# The Green Killing Machine results pending



## Nick T. (Nov 7, 2008)

Hey guys.

A few days ago I finally got my UV Sterilizer from the U.S. "The Green Killing Machine". Its a 9w setup, fully submersible. Its been on for 2 days now. I would say the water improved somewhat, but it still has a ways to go. From what I've read it takes anywhere from 3-6 days to fully clear up the water. I have a really bad case of green water. I couldn't see 5 inches into my 20 Gallon  .
Now its getting better. 
I will post pictures from Day 1 and onward for your viewing pleasure 

/cheers


----------



## NuclearTech (Mar 23, 2008)

A couple of years ago I grew the BEST green water!
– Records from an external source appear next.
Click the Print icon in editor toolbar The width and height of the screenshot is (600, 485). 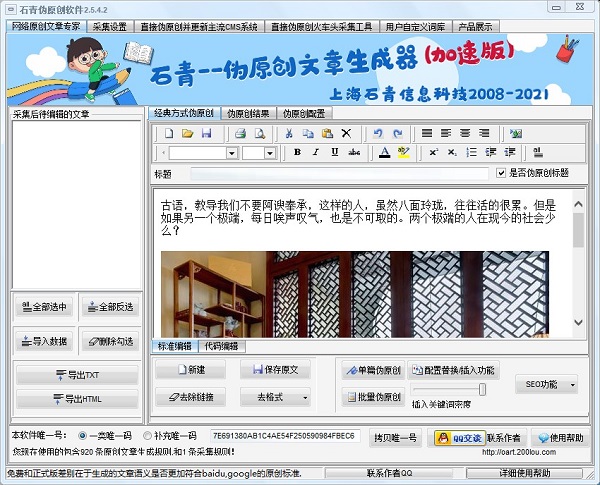pos(239,133)
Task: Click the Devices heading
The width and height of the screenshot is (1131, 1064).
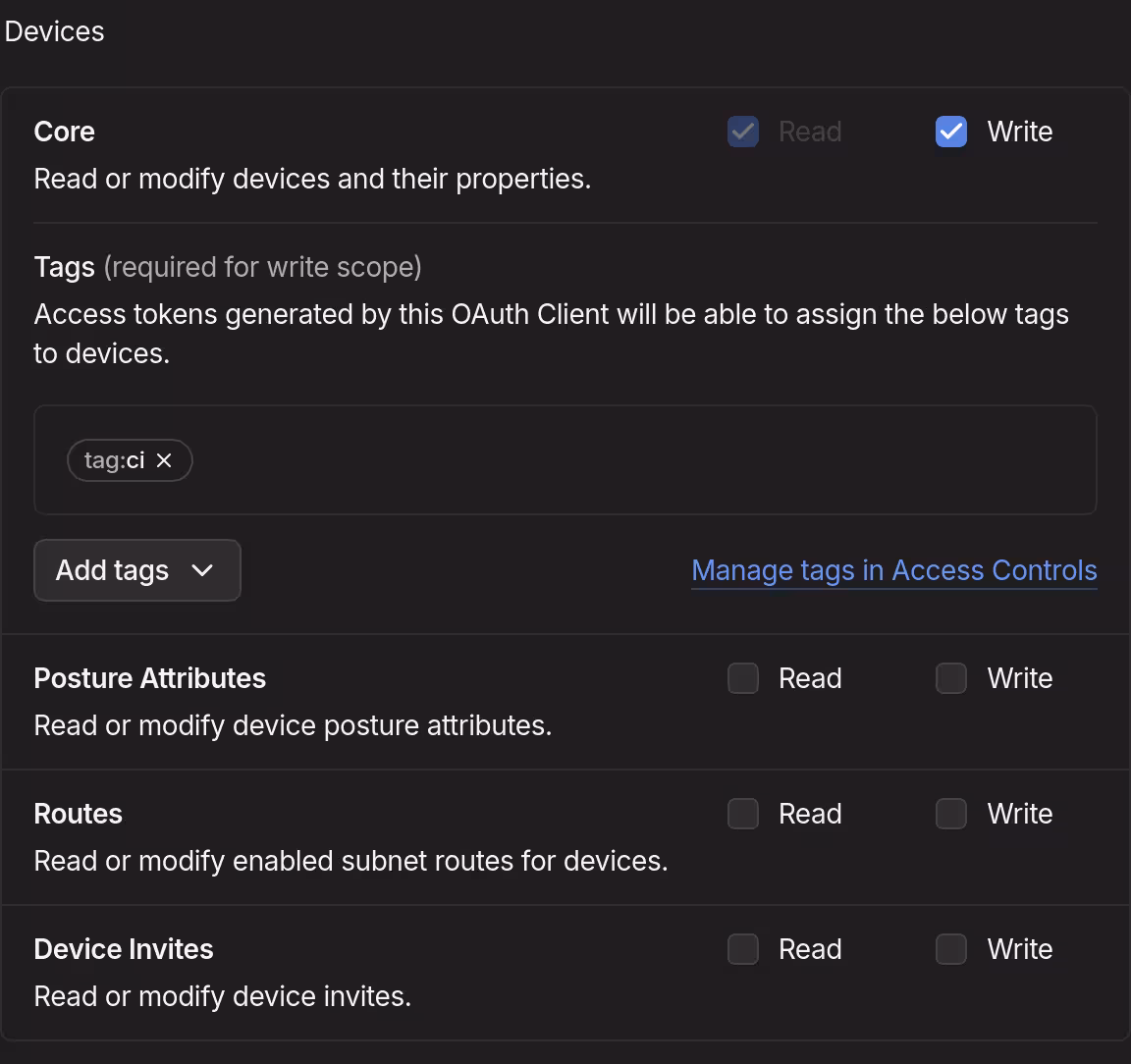Action: click(54, 30)
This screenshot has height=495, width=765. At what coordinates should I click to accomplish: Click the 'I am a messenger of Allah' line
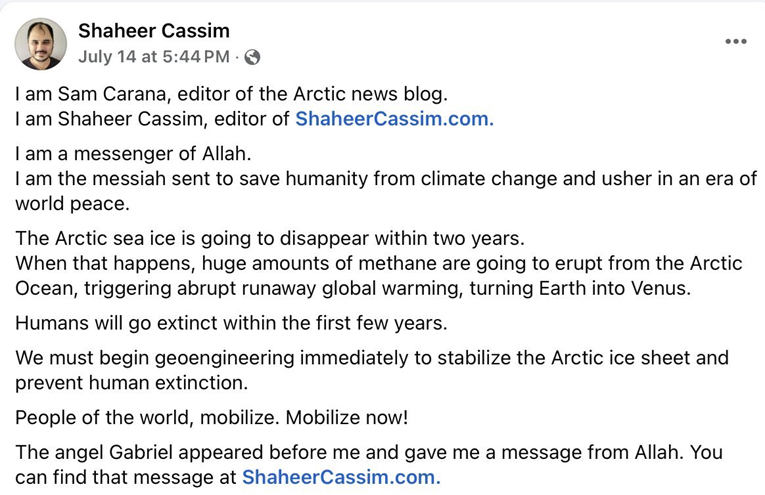tap(133, 154)
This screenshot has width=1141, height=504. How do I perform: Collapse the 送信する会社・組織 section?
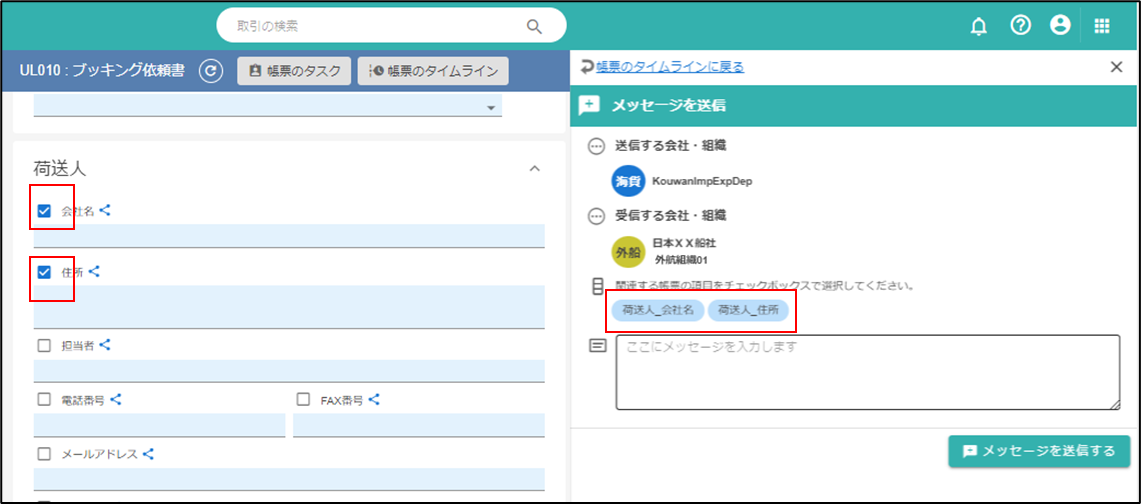[x=596, y=146]
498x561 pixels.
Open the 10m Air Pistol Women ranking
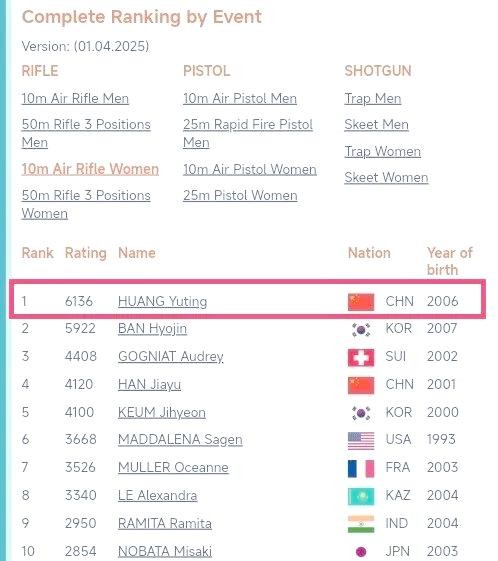click(x=250, y=169)
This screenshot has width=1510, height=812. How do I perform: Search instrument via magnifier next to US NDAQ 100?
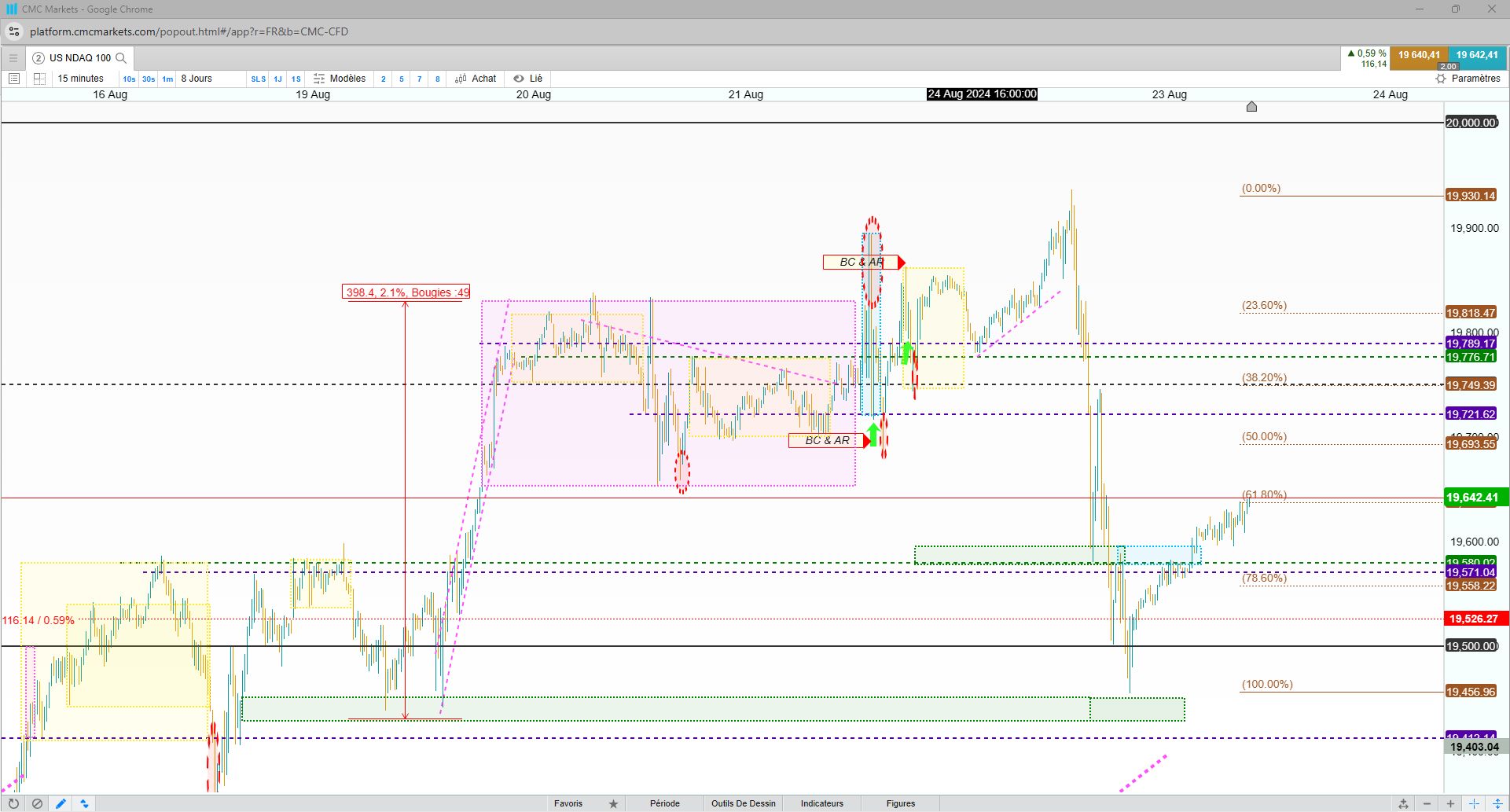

I also used a sterilizer, but I found that I still had to combine it with a blackout period to get rid of the haze. I also found that the green water kept coming back until I decreased (significantly) the light period on my T5HO's.

Good luck, it's a horrible condition and I wish you a speedy recovery.


----------



## Nick T. (Nov 7, 2008)

Thanks Nuclear

Im going to cover it up tommorow to speed up the process because its taking too long. Going to do a 30% water change tommorow to remove the dead algae and all the toxins away. I bet with THIS much algae there will be a huge load on the bacteria. Going to probably be doing 10-15% water changes every 2 days till it clears up.


----------



## NuclearTech (Mar 23, 2008)

The blackout really made a difference in my case. Are you running strong lighting? Don't get too discouraged if you have to fight this for awhile. When I had the green plague, it did take a lot of work. Once I decided to decrease the amount of light, the hardest part was figuring out exactly how long my tank could be lit up without succumbing.


----------



## Aquatic Designs (Apr 2, 2006)

A UV is only a band aid to your problems. The cause is most likely something very simple that the cost of a UV was over kill and not a permanent solution. I have found a near 100% water change (sometimes more then 1) and a good gravel vac and the introduction of BB (Seachem Stability) has been all that is needed. 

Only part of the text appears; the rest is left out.